That’s just one example of many. The other problem is that my heath is wildly unpredictable. Some days, hey, you know what? I could run a race, I could climb a tree, I could do all the things “normal” people do. Heck. Some days I am the picture of a fit and healthy, fully able human being.

Some. Other days I wake tired and never lose that exhaustion. Other days I start off with a seizure and the grogginess never goes away. Other days I am all well and good until I just keel over with little warning. Other days I get auras that last hours, filling me with drowsiness or shivering fits or bouts of depressed or paranoid moods where I am convinced the world is better off without me and anyone who claims to like me or love me is putting on an elaborate act so that they can better stick the knife in later on. Some days I have to force myself to eat, to drink. Some days the thought of going and having a shower, or getting dressed is just another arduous obstacle to overcome.
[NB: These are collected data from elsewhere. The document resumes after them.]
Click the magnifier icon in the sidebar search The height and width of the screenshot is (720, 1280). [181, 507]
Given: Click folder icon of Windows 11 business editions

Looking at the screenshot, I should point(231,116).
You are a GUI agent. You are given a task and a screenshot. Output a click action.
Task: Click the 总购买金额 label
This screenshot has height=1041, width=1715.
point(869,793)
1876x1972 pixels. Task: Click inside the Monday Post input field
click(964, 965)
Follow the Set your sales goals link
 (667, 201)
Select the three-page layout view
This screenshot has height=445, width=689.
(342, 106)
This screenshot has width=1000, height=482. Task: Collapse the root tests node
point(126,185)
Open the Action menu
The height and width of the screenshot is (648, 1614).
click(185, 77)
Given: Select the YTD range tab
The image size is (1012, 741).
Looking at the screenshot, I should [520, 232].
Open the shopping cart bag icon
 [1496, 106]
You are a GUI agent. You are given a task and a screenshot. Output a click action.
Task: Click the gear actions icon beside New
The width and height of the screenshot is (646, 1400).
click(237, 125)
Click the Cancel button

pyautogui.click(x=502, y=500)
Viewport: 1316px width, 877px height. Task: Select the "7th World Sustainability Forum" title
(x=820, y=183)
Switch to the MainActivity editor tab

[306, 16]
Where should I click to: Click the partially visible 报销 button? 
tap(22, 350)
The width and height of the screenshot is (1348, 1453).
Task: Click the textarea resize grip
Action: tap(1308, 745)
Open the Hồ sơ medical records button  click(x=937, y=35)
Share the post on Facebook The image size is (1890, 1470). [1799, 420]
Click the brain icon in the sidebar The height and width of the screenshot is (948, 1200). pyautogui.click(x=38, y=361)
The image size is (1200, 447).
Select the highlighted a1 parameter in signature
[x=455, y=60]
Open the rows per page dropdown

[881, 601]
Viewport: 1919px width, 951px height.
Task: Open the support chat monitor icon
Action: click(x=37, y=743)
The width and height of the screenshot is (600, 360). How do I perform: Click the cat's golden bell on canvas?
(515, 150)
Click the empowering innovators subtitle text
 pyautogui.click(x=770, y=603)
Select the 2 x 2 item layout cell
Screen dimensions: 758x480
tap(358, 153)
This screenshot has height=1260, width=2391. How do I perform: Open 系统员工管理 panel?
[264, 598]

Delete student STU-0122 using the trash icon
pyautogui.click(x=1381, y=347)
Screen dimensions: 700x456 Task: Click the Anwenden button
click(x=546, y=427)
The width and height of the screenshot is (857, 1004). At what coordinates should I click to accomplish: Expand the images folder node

And then there’s my children. No matter what I have to make sure they eat and drink and are clothed. In term time I have to make sure my son (and as of September) my daughter get to school and pre-school respectively. I’ve had seizures in the kitchen where they’ve both stood watching me, complaining that I won’t get up. A couple of weeks ago my daughter insistently pushed her cup into my hand because she wanted a drink, and when it fell out she pushed it back in, harder.

I keep a stock of frozen ready meals and microwaveable tins like baked beans for when it isn’t safe for me to cook their dinner on the hob. I drill into my son and increasingly my daughter that they are to stand back if I am lying on the floor because it’s not safe. If I feel a seizure coming on I’ll put on a DVD for them and quietly go into another room so that they’re occupied. I hate that they’re occasionally telly and computer addicts but I’m also relieved because I know that if I’m going to be out of action for ten or fifteen minutes they won’t even notice because they’re absorbed in what they’re doing.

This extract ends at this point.